(Stored records)
|---|
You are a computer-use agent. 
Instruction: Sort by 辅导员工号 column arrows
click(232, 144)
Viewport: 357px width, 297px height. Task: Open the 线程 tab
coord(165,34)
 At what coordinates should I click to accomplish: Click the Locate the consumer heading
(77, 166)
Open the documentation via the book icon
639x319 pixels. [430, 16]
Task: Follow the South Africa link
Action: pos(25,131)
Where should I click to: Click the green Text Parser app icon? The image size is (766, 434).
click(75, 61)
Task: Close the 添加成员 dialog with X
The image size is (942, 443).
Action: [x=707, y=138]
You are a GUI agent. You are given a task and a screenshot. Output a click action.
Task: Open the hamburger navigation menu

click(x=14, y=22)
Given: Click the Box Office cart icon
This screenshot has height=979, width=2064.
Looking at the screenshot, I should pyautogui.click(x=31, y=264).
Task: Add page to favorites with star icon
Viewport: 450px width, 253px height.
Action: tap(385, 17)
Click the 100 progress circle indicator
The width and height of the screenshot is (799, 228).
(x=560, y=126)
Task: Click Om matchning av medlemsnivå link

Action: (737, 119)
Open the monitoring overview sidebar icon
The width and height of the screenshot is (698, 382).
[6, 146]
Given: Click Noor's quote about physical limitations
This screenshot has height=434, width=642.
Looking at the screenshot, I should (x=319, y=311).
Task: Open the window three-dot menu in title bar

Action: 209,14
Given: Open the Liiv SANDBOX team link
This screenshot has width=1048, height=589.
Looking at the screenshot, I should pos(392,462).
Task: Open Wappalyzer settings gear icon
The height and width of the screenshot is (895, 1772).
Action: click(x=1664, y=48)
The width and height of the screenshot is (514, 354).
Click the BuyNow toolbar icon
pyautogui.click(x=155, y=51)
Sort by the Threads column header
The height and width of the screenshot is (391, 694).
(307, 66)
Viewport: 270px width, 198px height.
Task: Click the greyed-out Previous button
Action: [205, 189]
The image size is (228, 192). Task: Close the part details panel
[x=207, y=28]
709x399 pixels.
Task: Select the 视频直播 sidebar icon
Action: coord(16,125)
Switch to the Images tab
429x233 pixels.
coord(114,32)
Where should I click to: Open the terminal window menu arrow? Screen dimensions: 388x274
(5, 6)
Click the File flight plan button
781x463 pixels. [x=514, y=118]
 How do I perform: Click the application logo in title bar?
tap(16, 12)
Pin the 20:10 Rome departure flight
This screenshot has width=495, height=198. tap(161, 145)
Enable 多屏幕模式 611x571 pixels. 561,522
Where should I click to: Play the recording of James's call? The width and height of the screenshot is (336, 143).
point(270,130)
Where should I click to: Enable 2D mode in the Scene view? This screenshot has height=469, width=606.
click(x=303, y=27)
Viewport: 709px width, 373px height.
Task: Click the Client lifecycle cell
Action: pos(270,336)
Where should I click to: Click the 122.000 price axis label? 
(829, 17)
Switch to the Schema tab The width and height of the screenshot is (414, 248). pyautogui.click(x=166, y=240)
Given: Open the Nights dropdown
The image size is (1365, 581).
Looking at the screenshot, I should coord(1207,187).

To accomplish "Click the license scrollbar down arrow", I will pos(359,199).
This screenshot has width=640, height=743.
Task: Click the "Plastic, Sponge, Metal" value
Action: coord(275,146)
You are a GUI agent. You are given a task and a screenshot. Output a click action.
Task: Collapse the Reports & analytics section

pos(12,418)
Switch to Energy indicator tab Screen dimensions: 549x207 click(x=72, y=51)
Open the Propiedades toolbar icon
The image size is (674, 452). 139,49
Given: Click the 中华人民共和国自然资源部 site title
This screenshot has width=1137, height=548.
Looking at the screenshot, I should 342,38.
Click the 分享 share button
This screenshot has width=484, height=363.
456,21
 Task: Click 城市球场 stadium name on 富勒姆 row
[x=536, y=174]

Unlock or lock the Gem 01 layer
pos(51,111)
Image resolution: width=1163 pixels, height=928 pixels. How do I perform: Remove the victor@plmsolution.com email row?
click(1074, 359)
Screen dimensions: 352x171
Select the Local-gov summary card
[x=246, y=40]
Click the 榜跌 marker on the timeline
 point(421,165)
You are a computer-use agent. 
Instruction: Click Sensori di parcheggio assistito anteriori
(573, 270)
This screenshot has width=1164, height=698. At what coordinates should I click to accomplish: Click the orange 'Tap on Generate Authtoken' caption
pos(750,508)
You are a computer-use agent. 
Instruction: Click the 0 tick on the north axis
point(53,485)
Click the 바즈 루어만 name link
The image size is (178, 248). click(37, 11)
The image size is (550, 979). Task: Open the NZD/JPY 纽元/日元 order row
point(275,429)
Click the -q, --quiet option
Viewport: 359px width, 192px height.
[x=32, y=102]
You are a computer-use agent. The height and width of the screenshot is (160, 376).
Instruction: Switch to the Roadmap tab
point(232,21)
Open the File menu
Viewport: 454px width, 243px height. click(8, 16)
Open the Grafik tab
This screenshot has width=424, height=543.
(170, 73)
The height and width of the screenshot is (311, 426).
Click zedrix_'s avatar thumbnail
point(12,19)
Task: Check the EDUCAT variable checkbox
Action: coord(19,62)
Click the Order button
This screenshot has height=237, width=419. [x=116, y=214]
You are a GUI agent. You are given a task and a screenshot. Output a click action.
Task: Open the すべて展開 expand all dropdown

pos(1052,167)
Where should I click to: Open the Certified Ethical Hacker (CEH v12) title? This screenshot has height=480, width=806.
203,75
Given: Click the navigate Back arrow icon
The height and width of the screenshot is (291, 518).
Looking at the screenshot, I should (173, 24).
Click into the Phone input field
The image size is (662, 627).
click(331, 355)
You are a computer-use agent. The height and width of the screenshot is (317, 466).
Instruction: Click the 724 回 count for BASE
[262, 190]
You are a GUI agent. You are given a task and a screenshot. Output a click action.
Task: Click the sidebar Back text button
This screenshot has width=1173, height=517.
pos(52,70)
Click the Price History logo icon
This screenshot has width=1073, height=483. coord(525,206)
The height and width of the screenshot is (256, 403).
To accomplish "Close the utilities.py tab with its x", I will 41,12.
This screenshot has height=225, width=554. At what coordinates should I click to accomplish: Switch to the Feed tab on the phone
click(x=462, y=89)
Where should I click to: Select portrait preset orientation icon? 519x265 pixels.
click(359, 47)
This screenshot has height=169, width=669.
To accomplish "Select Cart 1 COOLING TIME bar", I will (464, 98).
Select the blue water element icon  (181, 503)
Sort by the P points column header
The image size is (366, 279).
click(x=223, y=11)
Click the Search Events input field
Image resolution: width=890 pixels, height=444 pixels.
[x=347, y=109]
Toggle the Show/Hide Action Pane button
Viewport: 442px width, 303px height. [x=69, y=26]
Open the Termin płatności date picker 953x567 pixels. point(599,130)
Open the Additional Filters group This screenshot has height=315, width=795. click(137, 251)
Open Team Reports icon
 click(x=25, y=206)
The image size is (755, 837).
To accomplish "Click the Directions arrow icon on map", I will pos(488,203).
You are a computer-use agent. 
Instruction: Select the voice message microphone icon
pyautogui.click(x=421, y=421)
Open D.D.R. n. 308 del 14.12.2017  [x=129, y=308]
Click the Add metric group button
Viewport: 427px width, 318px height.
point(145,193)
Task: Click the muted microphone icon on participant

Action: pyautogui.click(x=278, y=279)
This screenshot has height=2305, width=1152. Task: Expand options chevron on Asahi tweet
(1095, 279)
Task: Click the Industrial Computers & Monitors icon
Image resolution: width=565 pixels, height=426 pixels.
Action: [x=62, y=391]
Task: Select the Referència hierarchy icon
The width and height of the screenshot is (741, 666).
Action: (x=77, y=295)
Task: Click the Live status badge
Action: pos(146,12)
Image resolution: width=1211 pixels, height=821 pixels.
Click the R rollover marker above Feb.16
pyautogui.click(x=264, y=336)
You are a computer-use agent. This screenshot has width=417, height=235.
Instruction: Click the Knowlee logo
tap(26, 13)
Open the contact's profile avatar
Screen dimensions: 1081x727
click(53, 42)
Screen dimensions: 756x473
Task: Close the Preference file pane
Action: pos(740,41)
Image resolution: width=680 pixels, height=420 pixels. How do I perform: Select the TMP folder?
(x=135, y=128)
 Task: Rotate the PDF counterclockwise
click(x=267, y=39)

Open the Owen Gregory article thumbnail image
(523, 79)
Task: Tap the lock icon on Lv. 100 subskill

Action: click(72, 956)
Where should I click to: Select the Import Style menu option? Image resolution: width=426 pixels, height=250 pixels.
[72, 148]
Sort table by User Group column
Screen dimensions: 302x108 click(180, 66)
|---|
## [Prompt]
The entries above hold the needed span. Transcribe exactly the lines from the one with "Open the Termin płatności" to the one with "The image size is (755, 837).", both included.

## [Result for this exercise]
Open the Termin płatności date picker 953x567 pixels. point(599,130)
Open the Additional Filters group This screenshot has height=315, width=795. click(137, 251)
Open Team Reports icon
 click(x=25, y=206)
The image size is (755, 837).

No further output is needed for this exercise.